We will now create our first pipeline to transform the data for the training phase. We will first use a Random Forest model and then compare with a gradient boosting model.

  1. Create the ColumnTransformer instance for the preprocessing step. Go and check scikit-learn’s documentation.

    For the preprocessing step, you have to :

    • transform the trans_date variable, a Timestamp feature to a elapsed feature (ref_date = '2010-01-01 00:00'). You can create a new function date_to_days, and apply it with scikit-learn’s FunctionTransformer. Note that the output of your date_to_days function should be a Python array and that .to_numpy().reshape(-1, 1) applied to a Pandas Series will transform it to the correct type ;
    • apply the chosen encoding method (OneHotEncoder) on categorical features.
See the solution
from sklearn.compose import ColumnTransformer
from sklearn.preprocessing import OneHotEncoder, FunctionTransformer


def date_to_days(X: pd.Series, ref_date:pd.Timestamp):
    # converts a date to a difference to ref_date : 
    diff_dt = pd.to_datetime(X) - ref_date
    # Extract days part from datetime object
    diff_dt = diff_dt.dt.days
    # Transform it from a Pandas series to a Numpy nd array, used by scikit learn for input
    diff_dt = diff_dt.to_numpy().reshape(-1, 1)

    return diff_dt 
    
date_transformer = FunctionTransformer(
    date_to_days,
    kw_args={"ref_date": pd.Timestamp('2010-01-01 00:00')}
    )

preprocessor = ColumnTransformer(
    transformers=[
        ("cat", OneHotEncoder(handle_unknown="ignore"), ["prop_type", "prop_year_harm_10"]),  # one-hot encoder on feature
        ("dat", date_transformer, "trans_date") # feature time since 01-01-2010
    ],
    remainder="passthrough"  # to keep features not transformed
) 
  1. Create the Pipeline for training a RandomForestRegressor model. Go to the scikit-learn’s documentation on the matter to understand how it works.

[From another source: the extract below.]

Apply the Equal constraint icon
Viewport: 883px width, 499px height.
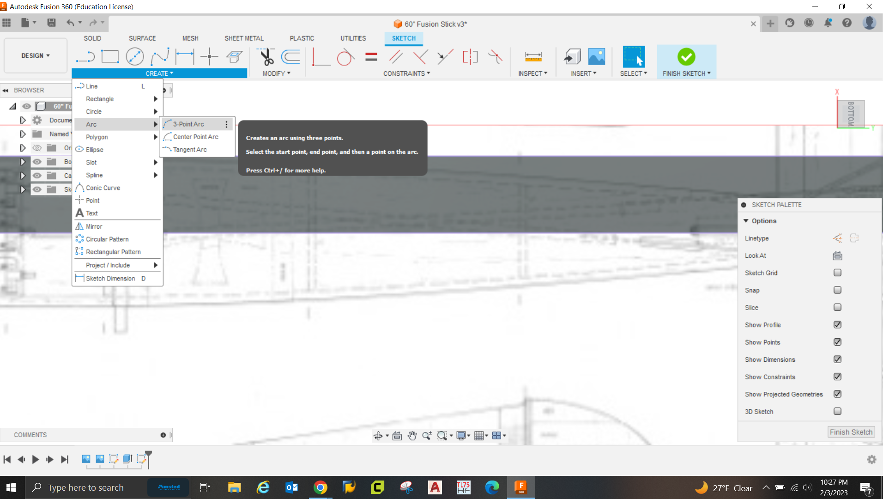(371, 57)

    For the pipeline steps, you have to :

    • create a FunctionTransformer instance for the log transformation of the target with either np.log or your own defined log_transform and inverse_log_transform functions ;
    • create a pipeline rf_pipeline with the preprocessing step preprocessor defined above and a RandomForestRegressor model ;
    • Write all hyperparameters you want to use for the RandomForestRegressor instance - have a tour on the documentation ;
    • apply this target transformation to the pipeline with TransformedTargetRegressor.
See the solution
from sklearn.preprocessing import OneHotEncoder, FunctionTransformer
from sklearn.compose import ColumnTransformer, TransformedTargetRegressor
from sklearn.pipeline import Pipeline
from sklearn.ensemble import RandomForestRegressor

def log_transform(y):
    return np.log10(y)

def inverse_log_transform(y):
    return 10 ** y

y_transformer = FunctionTransformer(
    func = log_transform,
    inverse_func = inverse_log_transform)

# Other option with Numpy : 
# y_transformer = FunctionTransformer(
#     func=np.log,
#     inverse_func=np.exp)

rf_params = {
    "n_estimators": 100,
    "max_depth": 5,
    "max_features": "sqrt",
    "min_samples_split": 2,
    "min_samples_leaf": 10,
    "random_state": RANDOM_STATE,
    "oob_score": True,
    "n_jobs": -1,  # The number of jobs to run in parallel, -1 using all processors
}

rf_pipeline = Pipeline([
    ('preprocessing', preprocessor),
    ('RF', RandomForestRegressor(**rf_params))
])

model = TransformedTargetRegressor(
    regressor=rf_pipeline,
    transformer=y_transformer
)

Congrats ! You have completed the data preparation exercises. Now you can choose one of the two model you’ll want to train - or do both ! 💪

Tip

Scikit-learn allows you to access every step defined in the rf_pipeline (preprocessing or RF).

rf_pipeline["preprocessing"]   # access to the first step
rf_pipeline["RF"]   # access to the second step

For more details, go to the documentation.